RSS是 Really Simple Syndication的缩写(对rss2.0而言,是这三个词的缩写,对rss1.0而言则是RDF Site Summary的缩写,1.0与2.0走的是两个体系)。
RSS 基于XML,所有的 RSS 必须遵循w3c网站上公布的XML 1.0 规范。
在一个RSS文档中,根元素是<rss>,带有一个必备属性version,用以指明该文档遵循的rss规范,如果rss文档遵循本规范,则version值必须是2.0。
<rss>元素只有一个子元素,包含关于频道的一些信息。频道(channel)是整个blog,项(item)指一篇文章或日志(也有称这为post)。
RSS2.0元素channel的子元素列表
元素(Element) | 描述(Description) | 重要性 |
title | 频道名称 | 必备 |
link | 频道的URL | 必备 |
Description | 频道的描述 | 必备 |
copyright | 频道内容的版权说明 | 可选 |
pubDate | 频道内容发布日期,格式遵循RFC822格式(年份可为2们或4位) | 可选 |
category | 指定频道所属的一个或几个类别 | 可选 |
generator | 生成该频道的程序名 | 可选 |
docs | 指向该RSS文件所用格式说明的URL | 可选 |
cloud | Allows processes to register with a cloud to be notified of updates to the channel, implementing a lightweight publish-subscribe protocol for RSS feeds. More info here. | 可选 |
ttl | 有效期,用以指明该频道可被缓存的最长时间 | 可选 |
image | 指定一个 GIF或JPEG或PNG图片,用以与频道一起显示 | 可选 |
rating | 这个频道的分级(主要指成人、限制、儿童等) | 可选 |
textInput | 指定一个text输入框供用户输入,具体信息及功能未定。 | 可选 |
skipHours | 提示新闻聚合器,那些小时时段它可以跳过。 | 可选 |
skipDays | 提示新闻聚合器,那些天它可以跳过。 | 可选 |
下面对其中我开发过程中遇到的问题进行整理:
知识1:加样式不生效
<?xml version="1.0" encoding="UTF-8"?> <rss version="2.0"> <channel> <title>实体营业厅</title> <link>http://www.sh.10086.cn</link> <description /> <item> <description><div><span style='color:blue;'>宝山</span><div style='float:left;widht:400px;'><span style='color:blue;>购机中心-通河路店</span><br/></div> </description> <author /> </item> </channel> </rss>
刚开始我在<description></description>节点中加的部分html代码,可通过浏览器(FireFox)无法看到样式生效后效果!看到的效果都是没有样式的!

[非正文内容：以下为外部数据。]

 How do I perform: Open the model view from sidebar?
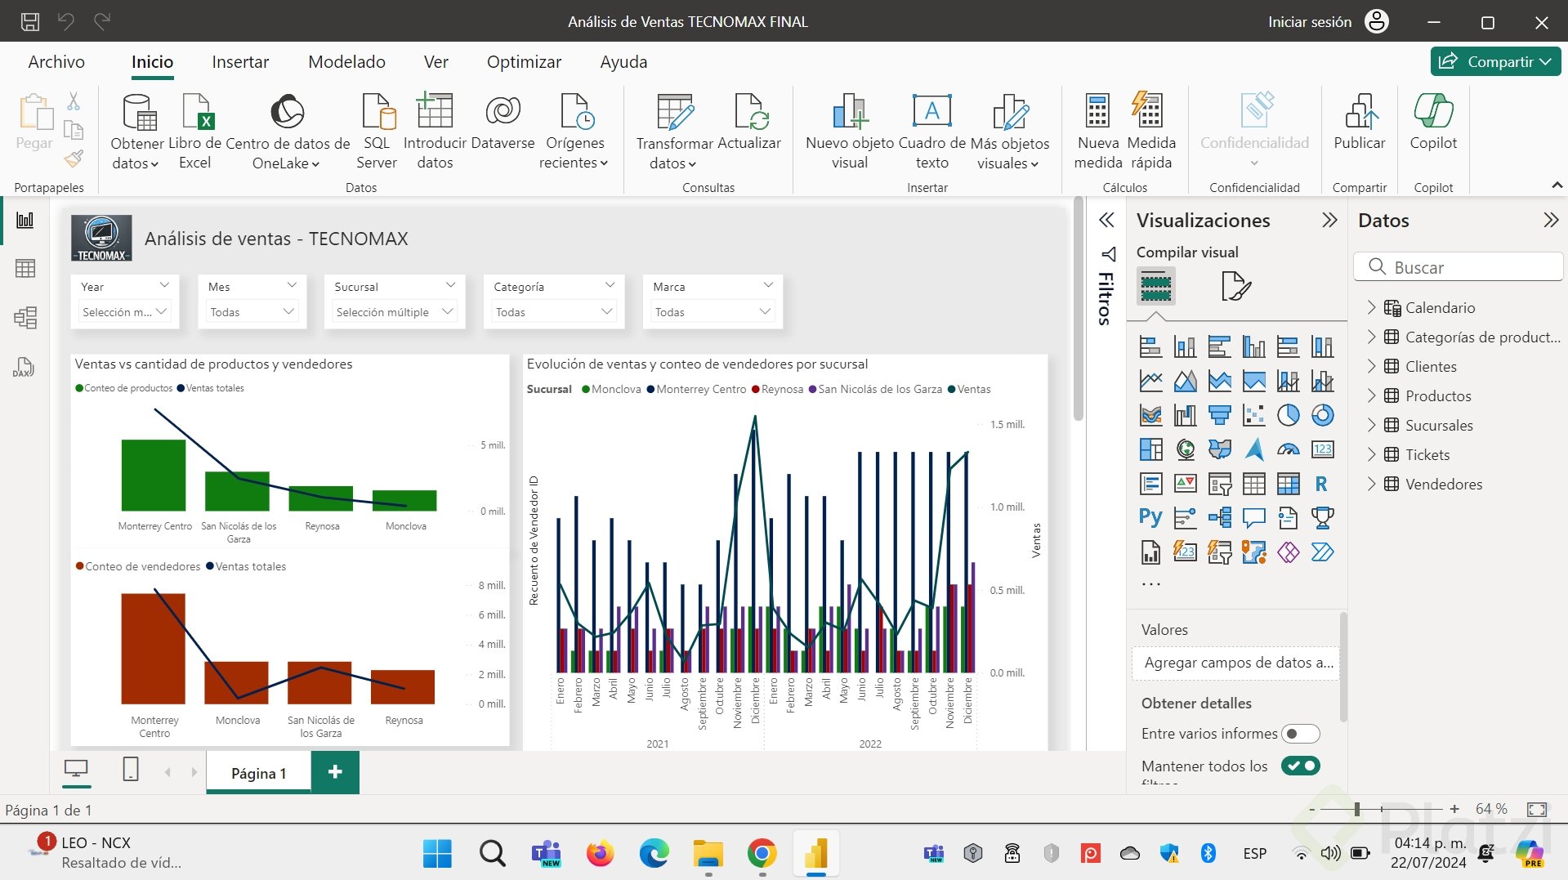pos(25,318)
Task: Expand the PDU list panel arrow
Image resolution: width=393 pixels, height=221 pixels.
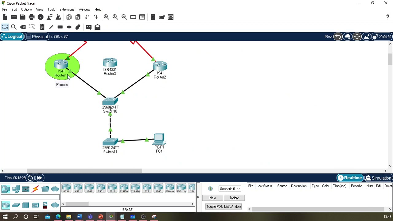Action: 198,197
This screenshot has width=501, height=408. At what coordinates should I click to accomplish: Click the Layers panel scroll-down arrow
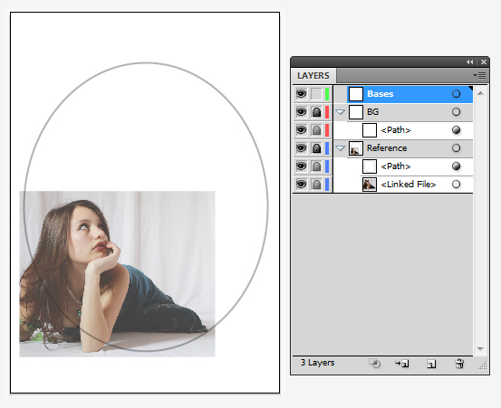pos(480,349)
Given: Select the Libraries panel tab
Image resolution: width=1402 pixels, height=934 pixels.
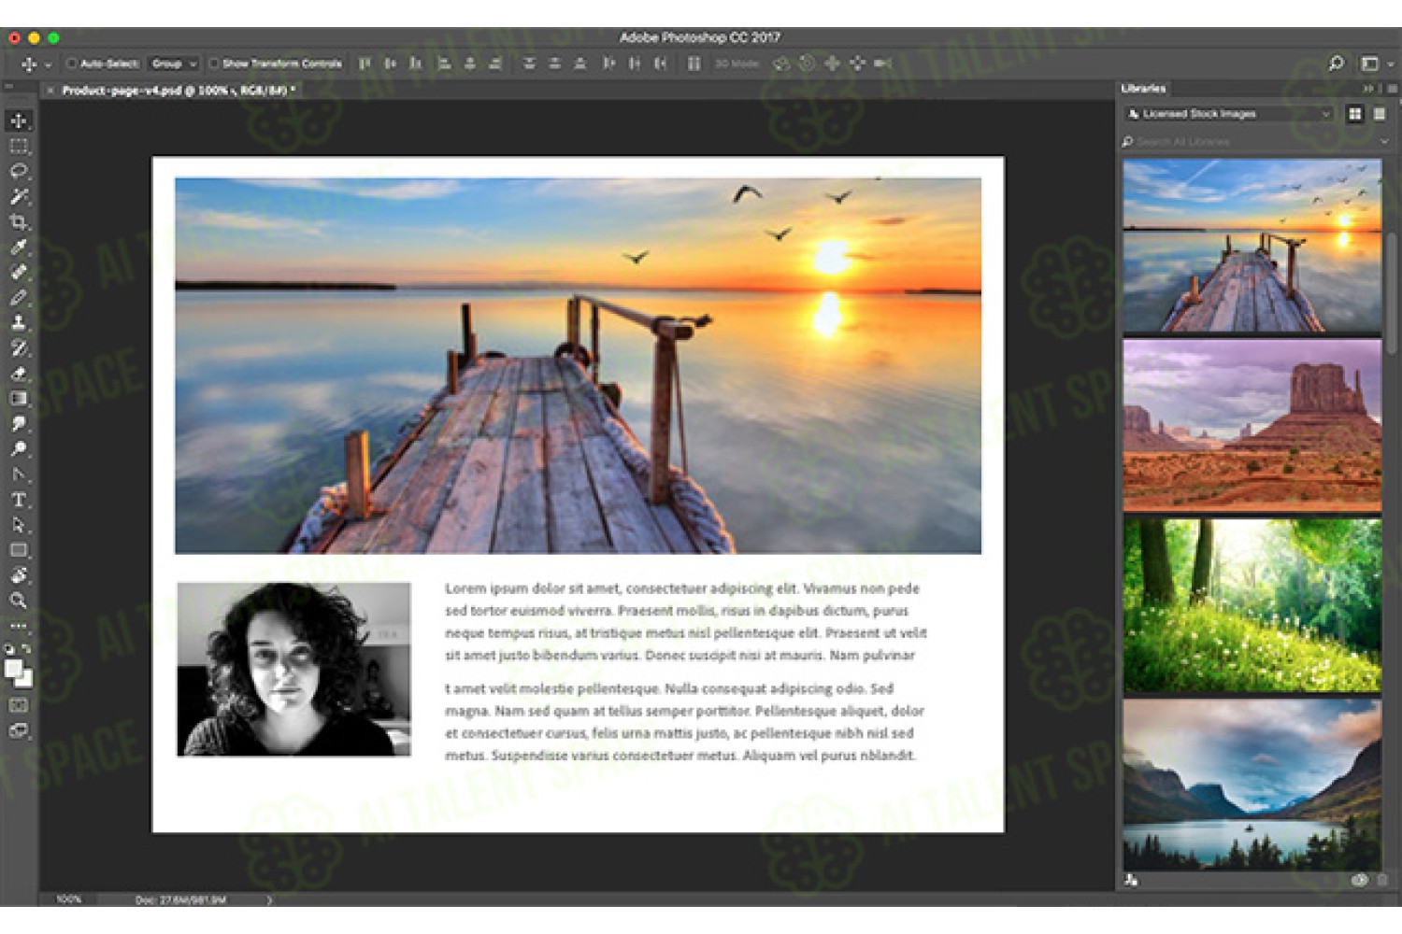Looking at the screenshot, I should click(1143, 89).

在网上查了查,原来Firefox有这样个Bug---Feed View overrides XSLT stylesheet defined in XML document(Feed View overrides XSLT stylesheet defined in XML document)
Firefox在看到一个URL的页面是XML后,会先扫描(scan/sniff)文档的前512个字节,如果发现有<rss或者<feed,就判断这是个feed文档,不理会自带的style,而直接使用Firefox的方式展现这个文档。所以,最快速和简单的解办法就是不让Firefox在文档的前512字节里看到<rss和<feed。上述的Bug报告的反馈里,Firefox开发者就提到了这个Hack:
The emerging workaround for this problem (which isn’t new to us, since we’re using the same heuristic that IE7 betas have been using for months) is to put in a comment ranting about the evils of sniffing web content and overriding the desires of web developers which is long enough to move "<rss" or "<feed" out of the first 512 bytes, since that’s all we sniff.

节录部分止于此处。